Hyper-Threading Explained

Hyper-Threading (HT) or Hyper-Threading Technology (HTT) is the name Intel gives to the Simultaneous Multithreading (SMT) capabilities of some of its processors. The technology improves performance by duplicating some of the non-execution sections of the processor to allow a single processor core to appear as two logical processors to the operating system.

The OS addresses these two logical cores and shares the workload between them. This allows the processor to handle multiple threads at the same time, by managing resources to ensure the execution units are kept busy.

There are several benefits to hyper-threading, including improved efficiency and resource use, as well as the all-important bump in performance. Intel claims as much as 30% performance improvement for chips with hyper-threading compared to those without. Not bad for something that adds just 5% to the chip silicon. When you consider that a new processor generation generally only results in single-digit percentage improvements, that’s not something you can turn your nose up at.

Hyper-Threading isn’t without its problems, though. Some applications not only fail to show improvements with it enabled but can show worse performance. Hyper-threading has been shown to introduce security vulnerabilities as well, specifically side-channel attacks, leading to the OpenBSD operating system for one disabling hyper-threading for security reasons. There have also been claims that simultaneous multithreading can use up to 46% more power than traditional designs.

Intel introduced hyper-threading in 2002 initially with its workstation-focused Xeon processors before including it in the Pentium 4 in the same year. Hyper-Threading has been a feature of most of its processors ever since. Since that time CPU core counts have increased significantly, and with hyper-threading, that means you’re looking at modern processors being able to handle up to 32 threads at once, in the likes of the Core i9-13900.

As we said in the opening, hyper-threading is Intel’s brand name for simultaneous multithreading (SMT), but obviously AMD wasn’t going to sit idly by as Intel got to play with up to 30% of free performance. So, while AMD would never use hyper-threading branding, it did embrace SMT with its first Zen processors and has been benefiting from the technology since. AMD has been pushing the core counts ever skyward as well, and just like Intel, with the likes of the Ryzen 9 9950x, you’re looking at its top-end desktop chips handling up to 32 threads at once.

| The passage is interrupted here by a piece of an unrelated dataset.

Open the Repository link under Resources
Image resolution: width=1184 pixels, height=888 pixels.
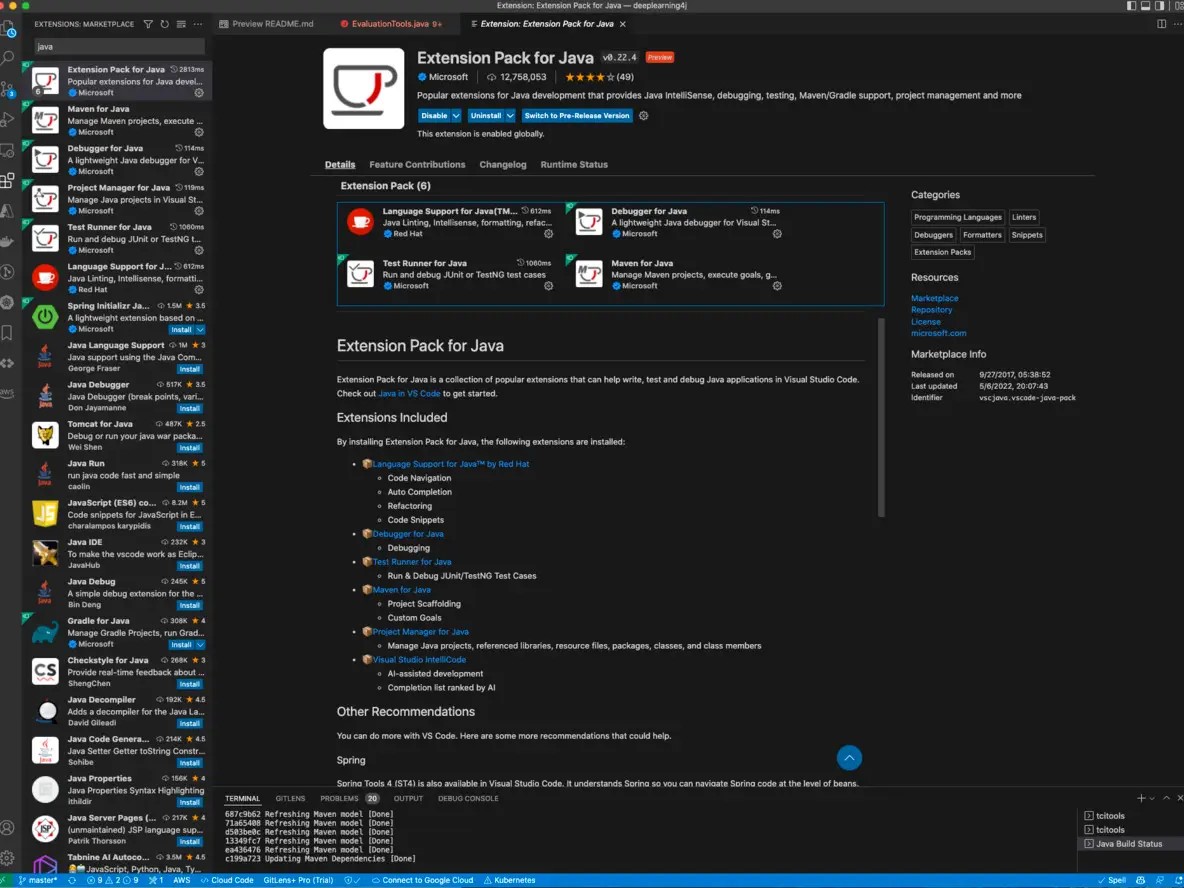(931, 310)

If this all paints a rosy picture of hyper-threading’s health, then you may be surprised to find that Intel’s CPU-doubling technology isn’t on the feature lists of its more recent processors. As an example, Intel’s recently released Core Ultra 9 285K has eight Performance cores and 16 Efficient cores, with no sign of hyper-threading on either type. This points to a change on how processors are being designed, and it was basically deemed that hyper-threading simply doesn’t deliver in the way it used to with these new “Hybrid” processors.

Intel moved over to a Hybrid design with its 12th-generation Core processors. These are CPUs that have Performance and Efficient cores, aping the big.LITTLE approach that ARM achieved with its processors. Essentially there are two types of cores inside the chip that can be used for different workloads to offer improved efficiency compared to previous CPU designs. Initially Intel still supported hyper-threading on the Performance cores, but dropped that with the latest generation, instead electing to essentially double the number of the Efficient cores instead.

AMD doesn’t look like it’s in a rush to follow Intel’s lead to produce a full-on hybrid design, instead focusing on its X3D cache technology to give it a performance lead. So simultaneous multithreading is going to be with us for a while yet, just maybe not with the hyper-threading label.